Stored items:
%%
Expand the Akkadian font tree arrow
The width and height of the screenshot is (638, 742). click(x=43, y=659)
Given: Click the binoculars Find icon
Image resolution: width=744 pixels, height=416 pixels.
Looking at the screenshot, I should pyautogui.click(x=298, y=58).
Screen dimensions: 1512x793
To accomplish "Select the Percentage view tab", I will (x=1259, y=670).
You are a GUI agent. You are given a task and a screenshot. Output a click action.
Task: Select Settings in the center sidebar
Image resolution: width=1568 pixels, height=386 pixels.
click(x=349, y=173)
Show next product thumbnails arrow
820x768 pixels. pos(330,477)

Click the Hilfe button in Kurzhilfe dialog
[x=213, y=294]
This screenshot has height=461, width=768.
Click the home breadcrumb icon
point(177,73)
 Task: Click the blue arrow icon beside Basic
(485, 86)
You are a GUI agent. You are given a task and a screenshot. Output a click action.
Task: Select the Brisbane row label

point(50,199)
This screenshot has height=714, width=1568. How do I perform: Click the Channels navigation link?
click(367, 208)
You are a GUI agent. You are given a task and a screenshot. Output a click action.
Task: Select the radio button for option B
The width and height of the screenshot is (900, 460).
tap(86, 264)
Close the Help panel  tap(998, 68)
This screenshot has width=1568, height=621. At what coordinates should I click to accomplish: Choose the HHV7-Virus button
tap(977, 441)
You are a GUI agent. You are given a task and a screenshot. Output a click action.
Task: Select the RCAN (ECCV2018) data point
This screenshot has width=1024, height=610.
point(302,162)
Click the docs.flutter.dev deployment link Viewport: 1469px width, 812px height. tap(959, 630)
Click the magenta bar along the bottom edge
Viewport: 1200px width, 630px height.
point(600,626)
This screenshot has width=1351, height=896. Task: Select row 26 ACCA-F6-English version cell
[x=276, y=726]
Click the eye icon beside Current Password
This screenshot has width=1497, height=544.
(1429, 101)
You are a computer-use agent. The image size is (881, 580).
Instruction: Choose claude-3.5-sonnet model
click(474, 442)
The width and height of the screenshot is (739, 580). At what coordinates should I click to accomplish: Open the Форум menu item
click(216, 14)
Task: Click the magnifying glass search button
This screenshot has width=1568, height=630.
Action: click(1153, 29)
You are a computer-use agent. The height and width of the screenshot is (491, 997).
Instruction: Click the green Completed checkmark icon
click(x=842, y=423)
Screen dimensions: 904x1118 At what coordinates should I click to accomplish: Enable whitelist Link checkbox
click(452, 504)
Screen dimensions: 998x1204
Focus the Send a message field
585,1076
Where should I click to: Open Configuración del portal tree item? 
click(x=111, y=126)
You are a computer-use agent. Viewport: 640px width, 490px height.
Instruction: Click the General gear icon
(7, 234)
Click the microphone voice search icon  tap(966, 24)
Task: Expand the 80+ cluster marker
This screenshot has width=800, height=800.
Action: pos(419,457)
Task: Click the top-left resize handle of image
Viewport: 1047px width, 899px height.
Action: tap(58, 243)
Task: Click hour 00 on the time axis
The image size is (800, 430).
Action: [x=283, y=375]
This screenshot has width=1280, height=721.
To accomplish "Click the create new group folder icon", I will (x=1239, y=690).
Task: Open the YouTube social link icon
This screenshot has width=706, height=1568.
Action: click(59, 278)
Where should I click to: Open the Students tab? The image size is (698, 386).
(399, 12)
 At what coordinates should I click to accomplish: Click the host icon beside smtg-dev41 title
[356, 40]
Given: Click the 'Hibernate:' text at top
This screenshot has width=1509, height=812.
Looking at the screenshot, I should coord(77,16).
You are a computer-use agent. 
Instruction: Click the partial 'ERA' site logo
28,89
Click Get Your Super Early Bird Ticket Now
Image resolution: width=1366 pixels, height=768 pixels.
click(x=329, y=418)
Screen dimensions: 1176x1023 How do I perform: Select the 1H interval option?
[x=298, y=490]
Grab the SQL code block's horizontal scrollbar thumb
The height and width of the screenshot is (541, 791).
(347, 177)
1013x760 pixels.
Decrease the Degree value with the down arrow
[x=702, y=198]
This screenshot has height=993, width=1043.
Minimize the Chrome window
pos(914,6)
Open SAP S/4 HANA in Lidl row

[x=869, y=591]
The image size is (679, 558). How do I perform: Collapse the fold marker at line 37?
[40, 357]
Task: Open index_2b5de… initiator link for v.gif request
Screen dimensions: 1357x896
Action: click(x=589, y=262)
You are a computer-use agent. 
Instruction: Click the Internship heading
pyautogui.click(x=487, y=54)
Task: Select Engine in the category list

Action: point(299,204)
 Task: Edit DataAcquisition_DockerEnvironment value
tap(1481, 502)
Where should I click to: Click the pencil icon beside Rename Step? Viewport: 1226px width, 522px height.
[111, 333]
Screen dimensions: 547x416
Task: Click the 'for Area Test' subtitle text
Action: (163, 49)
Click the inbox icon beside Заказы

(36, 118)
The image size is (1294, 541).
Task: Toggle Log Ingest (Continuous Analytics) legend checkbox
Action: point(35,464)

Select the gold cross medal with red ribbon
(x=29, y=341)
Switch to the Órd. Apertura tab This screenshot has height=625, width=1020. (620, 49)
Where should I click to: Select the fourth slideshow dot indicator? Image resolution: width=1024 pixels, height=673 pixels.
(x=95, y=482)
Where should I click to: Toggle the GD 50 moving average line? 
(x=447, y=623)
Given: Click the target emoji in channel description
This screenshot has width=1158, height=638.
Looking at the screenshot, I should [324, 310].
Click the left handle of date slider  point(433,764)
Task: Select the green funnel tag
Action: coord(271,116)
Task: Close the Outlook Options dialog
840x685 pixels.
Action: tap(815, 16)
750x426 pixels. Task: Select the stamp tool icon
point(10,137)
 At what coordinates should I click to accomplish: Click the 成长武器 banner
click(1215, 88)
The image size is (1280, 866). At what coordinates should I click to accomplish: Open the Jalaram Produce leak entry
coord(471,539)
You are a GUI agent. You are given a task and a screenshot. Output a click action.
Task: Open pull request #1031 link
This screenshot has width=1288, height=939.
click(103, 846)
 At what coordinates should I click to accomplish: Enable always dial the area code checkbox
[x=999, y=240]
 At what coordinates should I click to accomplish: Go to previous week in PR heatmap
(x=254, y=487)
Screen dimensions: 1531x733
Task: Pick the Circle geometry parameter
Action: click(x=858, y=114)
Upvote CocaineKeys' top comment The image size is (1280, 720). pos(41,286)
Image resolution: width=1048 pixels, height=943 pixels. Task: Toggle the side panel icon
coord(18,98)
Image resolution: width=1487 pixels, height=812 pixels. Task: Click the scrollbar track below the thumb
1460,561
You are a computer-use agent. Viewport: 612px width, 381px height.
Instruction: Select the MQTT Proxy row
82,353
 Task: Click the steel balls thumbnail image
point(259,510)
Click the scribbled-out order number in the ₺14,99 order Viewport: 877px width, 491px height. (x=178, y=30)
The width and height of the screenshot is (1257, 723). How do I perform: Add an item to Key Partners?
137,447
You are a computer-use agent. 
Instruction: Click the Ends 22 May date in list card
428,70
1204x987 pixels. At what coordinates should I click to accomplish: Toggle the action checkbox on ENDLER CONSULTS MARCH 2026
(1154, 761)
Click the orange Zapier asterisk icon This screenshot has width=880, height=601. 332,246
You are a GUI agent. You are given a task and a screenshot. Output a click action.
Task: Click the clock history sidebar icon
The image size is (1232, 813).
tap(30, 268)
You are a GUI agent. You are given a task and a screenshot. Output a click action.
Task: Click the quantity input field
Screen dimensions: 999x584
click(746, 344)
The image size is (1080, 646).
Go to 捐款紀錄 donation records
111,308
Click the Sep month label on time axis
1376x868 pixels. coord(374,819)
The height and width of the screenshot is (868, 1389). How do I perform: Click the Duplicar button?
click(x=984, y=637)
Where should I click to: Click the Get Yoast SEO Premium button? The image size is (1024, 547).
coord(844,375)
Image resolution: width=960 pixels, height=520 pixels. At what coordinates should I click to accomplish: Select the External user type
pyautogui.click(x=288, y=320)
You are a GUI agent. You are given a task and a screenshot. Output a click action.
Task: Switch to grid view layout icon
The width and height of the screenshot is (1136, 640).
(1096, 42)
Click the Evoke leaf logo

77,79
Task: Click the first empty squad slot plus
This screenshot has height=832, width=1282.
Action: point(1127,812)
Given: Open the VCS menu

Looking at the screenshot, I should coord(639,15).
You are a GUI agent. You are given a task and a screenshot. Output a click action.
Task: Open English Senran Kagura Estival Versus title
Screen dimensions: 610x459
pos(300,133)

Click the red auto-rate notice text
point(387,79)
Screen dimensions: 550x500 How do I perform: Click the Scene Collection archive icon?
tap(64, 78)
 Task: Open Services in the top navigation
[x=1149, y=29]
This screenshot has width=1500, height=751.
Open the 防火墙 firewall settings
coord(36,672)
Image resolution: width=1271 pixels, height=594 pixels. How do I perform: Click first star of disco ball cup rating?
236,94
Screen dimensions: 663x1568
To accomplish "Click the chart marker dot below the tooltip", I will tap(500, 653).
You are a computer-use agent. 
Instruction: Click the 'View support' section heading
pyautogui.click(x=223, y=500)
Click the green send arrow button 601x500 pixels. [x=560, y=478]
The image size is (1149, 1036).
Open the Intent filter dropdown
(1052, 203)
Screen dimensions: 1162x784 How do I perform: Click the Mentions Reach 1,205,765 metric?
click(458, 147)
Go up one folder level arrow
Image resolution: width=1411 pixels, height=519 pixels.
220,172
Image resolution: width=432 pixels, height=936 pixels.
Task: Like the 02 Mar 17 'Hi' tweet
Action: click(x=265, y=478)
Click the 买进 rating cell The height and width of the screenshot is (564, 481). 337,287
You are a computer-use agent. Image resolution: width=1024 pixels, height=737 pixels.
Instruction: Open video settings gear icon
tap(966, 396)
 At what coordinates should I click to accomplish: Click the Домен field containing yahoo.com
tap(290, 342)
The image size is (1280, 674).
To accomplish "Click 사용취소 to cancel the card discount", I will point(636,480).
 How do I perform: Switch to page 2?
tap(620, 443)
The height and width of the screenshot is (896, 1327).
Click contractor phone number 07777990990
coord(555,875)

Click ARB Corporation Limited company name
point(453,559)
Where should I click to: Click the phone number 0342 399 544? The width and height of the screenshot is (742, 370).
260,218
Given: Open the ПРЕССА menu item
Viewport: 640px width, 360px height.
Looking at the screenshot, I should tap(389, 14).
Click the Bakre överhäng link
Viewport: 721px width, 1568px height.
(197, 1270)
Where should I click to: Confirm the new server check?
%%
All that belongs in the answer is the run of lines above from the line containing "Click contractor phone number 07777990990" through the line containing "Given: Open the ПРЕССА menu item", exactly as written.

**REPLY TO THE EXERCISE:**
Click contractor phone number 07777990990
coord(555,875)

Click ARB Corporation Limited company name
point(453,559)
Where should I click to: Click the phone number 0342 399 544? The width and height of the screenshot is (742, 370).
260,218
Given: Open the ПРЕССА menu item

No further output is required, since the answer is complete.